LAGOA: Inauguração do espaço interpretativo
O acontecimento, que contou com a presença do Secretário de Estado das Florestas e Desenvolvimento Rural, Daniel Campelo, e de representantes de diversas entidades envolvidas na criação do novo espaço, foi comemorado com a assinatura de um protocolo de colaboração entre a Câmara Municipal de Sesimbra e o Instituto de Conservação da Natureza e Biodiversidade (ICNB), que estabelece as regras de conservação e valorização da Zona de Proteção Especial da Lagoa Pequena.
«Quero enaltecer esta parceria e todas as entidades que se envolveram na criação deste espaço, importante para a sensibilização e preservação dos valores ambientais», afirmou o secretário de Estado, Daniel Campelo, acrescentado que «estes projetos são importantes para a sustentabilidade da própria civilização».
Daniel Campelo mostrou-se sensibilizado pela vontade da Câmara Municipal em criar uma reserva na Lagoa de Albufeira, apontando-a como «exemplo a seguir por outros municípios do país».
Por sua vez, Augusto Pólvora, presidente da autarquia, destacou o empenho do ICNB e de todas as entidades e técnicos, que há vários anos trabalham neste projeto que, para além da vertente ambiental, «contribui para a valorização turística do concelho e vai ao encontro dos objetivos do Plano de Desenvolvimento Turístico do Concelho de Sesimbra, que aposta no turismo de natureza e numa oferta mais diversificada».
Na sua intervenção, o autarca referiu que Sesimbra tem todo o interesse em conservar as áreas protegidas, que representam 52 por cento da área do concelho, e manifestou-se convicto de que, pela sua localização próxima de Lisboa e de outros centros urbanos, o espaço interpretativo tem condições para atrair muitos visitantes, nacionais e estrangeiros.
Já o presidente do ICNB, Tito Rosa, agradeceu o «trabalho de parceria que permitiu criar este local de visitação», e disse que «a preservação da natureza depende do maior envolvimento das instituições e dos cidadãos».
Visivelmente satisfeito estava também João Carlos Farinha, diretor do Departamento de Gestão de Áreas Classificada – Zonas Húmidas, que acompanhou o projeto, bem como o Plano de Gestão, referindo que «vão contribuir para a recuperação desta zona e para a melhoria dos seus habitats».
Carlos Aires, da Simarsul, e Francisco Correia, da Associação Portuguesa de Guardas e Vigilantes da Natureza, salientaram as vantagens deste projeto ao nível da sensibilização e preservação do ambiente.
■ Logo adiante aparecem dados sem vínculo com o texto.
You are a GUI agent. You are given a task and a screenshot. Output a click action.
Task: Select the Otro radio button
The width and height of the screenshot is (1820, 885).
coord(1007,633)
O programa incluiu uma visita, acompanhada pela Associação de Guardas e Vigilantes da Natureza, que deu a conhecer os percursos e observatórios.
O espaço interpretativo vai estar aberto às quartas, sextas e sábados e, para além dos locais de observação, terá uma zona de divulgação e, futuramente, outros atrativos para os visitantes. As escolas vão também poder visitar esta zona protegida.
A Lagoa Pequena é a maior zona húmida da Península de Setúbal e tem um papel importante na circulação de várias aves. Está classificada como Zona de Proteção Especial, ao abrigo da Diretiva Aves 79/409/CEE, faz parte da lista nacional de Sítios, estabelecida ao abrigo da Diretiva Habitats, e integra a lista das zonas húmidas de importância internacional, ao abrigo da Convenção Ramsar.
Em diferentes épocas do ano pode observar-se uma grande variedade de aves, entre as quais o pato-real, a garça vermelha, o chapim de poupa, o chapim-real, o guarda-rios, e diversas espécies de rouxinóis, estorninhos e mergulhões, que aqui encontram abrigo e alimentação abundante, à base de peixes e insetos.
A beleza da paisagem oferece momentos únicos para os amantes da fotografia de natureza, principalmente ao final do dia, altura ideal para captar imagens de bandos de aves.